- [WHAT YOU ARE ASKED TO DO]: From the first line to the last, give the listing again exactly.

- [DATA PROVIDED]:
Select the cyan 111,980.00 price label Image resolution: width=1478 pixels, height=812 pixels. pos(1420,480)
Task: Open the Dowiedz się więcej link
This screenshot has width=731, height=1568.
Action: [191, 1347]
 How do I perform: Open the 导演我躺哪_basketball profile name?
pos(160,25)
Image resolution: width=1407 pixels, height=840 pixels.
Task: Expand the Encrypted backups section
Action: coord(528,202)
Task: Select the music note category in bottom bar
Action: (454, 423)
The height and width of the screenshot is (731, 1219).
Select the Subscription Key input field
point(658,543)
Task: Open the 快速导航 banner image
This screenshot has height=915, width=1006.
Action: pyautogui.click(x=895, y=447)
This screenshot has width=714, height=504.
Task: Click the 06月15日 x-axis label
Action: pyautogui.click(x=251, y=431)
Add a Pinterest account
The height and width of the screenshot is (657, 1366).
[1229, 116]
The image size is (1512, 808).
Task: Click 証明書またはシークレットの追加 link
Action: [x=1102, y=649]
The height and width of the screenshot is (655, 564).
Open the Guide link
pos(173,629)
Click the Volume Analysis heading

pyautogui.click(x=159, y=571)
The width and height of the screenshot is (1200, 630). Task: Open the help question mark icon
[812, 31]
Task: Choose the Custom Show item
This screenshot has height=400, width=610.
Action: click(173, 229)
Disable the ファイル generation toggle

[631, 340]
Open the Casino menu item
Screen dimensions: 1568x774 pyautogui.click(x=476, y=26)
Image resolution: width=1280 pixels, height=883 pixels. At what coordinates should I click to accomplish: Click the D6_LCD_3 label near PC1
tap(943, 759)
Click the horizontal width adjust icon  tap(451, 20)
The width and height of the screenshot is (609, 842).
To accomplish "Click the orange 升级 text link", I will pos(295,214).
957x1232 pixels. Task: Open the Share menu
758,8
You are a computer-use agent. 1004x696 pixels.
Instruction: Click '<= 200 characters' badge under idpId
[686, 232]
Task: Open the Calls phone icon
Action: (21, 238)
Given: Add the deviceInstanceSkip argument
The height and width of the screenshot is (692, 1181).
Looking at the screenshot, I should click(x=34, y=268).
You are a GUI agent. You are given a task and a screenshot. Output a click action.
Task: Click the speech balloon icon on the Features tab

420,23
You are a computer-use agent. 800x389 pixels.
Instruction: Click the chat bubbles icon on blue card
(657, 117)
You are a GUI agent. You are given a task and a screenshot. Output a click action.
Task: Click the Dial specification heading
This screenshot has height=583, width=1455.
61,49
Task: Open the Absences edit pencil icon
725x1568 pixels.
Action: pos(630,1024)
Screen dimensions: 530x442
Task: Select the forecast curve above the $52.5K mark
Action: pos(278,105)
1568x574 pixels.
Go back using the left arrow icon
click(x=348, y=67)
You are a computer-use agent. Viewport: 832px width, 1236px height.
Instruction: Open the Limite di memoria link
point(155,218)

- [COMPLETED EXERCISE]:
Select the cyan 111,980.00 price label Image resolution: width=1478 pixels, height=812 pixels. pos(1420,480)
Task: Open the Dowiedz się więcej link
This screenshot has width=731, height=1568.
Action: [191, 1347]
 How do I perform: Open the 导演我躺哪_basketball profile name?
pos(160,25)
Image resolution: width=1407 pixels, height=840 pixels.
Task: Expand the Encrypted backups section
Action: coord(528,202)
Task: Select the music note category in bottom bar
Action: (454, 423)
The height and width of the screenshot is (731, 1219).
Select the Subscription Key input field
point(658,543)
Task: Open the 快速导航 banner image
This screenshot has height=915, width=1006.
Action: pyautogui.click(x=895, y=447)
This screenshot has width=714, height=504.
Task: Click the 06月15日 x-axis label
Action: pyautogui.click(x=251, y=431)
Add a Pinterest account
The height and width of the screenshot is (657, 1366).
[1229, 116]
The image size is (1512, 808).
Task: Click 証明書またはシークレットの追加 link
Action: [x=1102, y=649]
The height and width of the screenshot is (655, 564).
Open the Guide link
pos(173,629)
Click the Volume Analysis heading

pyautogui.click(x=159, y=571)
The width and height of the screenshot is (1200, 630). Task: Open the help question mark icon
[812, 31]
Task: Choose the Custom Show item
This screenshot has height=400, width=610.
Action: click(173, 229)
Disable the ファイル generation toggle

[631, 340]
Open the Casino menu item
Screen dimensions: 1568x774 pyautogui.click(x=476, y=26)
Image resolution: width=1280 pixels, height=883 pixels. At what coordinates should I click to accomplish: Click the D6_LCD_3 label near PC1
tap(943, 759)
Click the horizontal width adjust icon  tap(451, 20)
The width and height of the screenshot is (609, 842).
To accomplish "Click the orange 升级 text link", I will pos(295,214).
957x1232 pixels. Task: Open the Share menu
758,8
You are a computer-use agent. 1004x696 pixels.
Instruction: Click '<= 200 characters' badge under idpId
[686, 232]
Task: Open the Calls phone icon
Action: (21, 238)
Given: Add the deviceInstanceSkip argument
The height and width of the screenshot is (692, 1181).
Looking at the screenshot, I should click(x=34, y=268).
You are a GUI agent. You are given a task and a screenshot. Output a click action.
Task: Click the speech balloon icon on the Features tab

420,23
You are a computer-use agent. 800x389 pixels.
Instruction: Click the chat bubbles icon on blue card
(657, 117)
You are a GUI agent. You are given a task and a screenshot. Output a click action.
Task: Click the Dial specification heading
This screenshot has height=583, width=1455.
61,49
Task: Open the Absences edit pencil icon
725x1568 pixels.
Action: pos(630,1024)
Screen dimensions: 530x442
Task: Select the forecast curve above the $52.5K mark
Action: pos(278,105)
1568x574 pixels.
Go back using the left arrow icon
click(x=348, y=67)
You are a computer-use agent. Viewport: 832px width, 1236px height.
Instruction: Open the Limite di memoria link
point(155,218)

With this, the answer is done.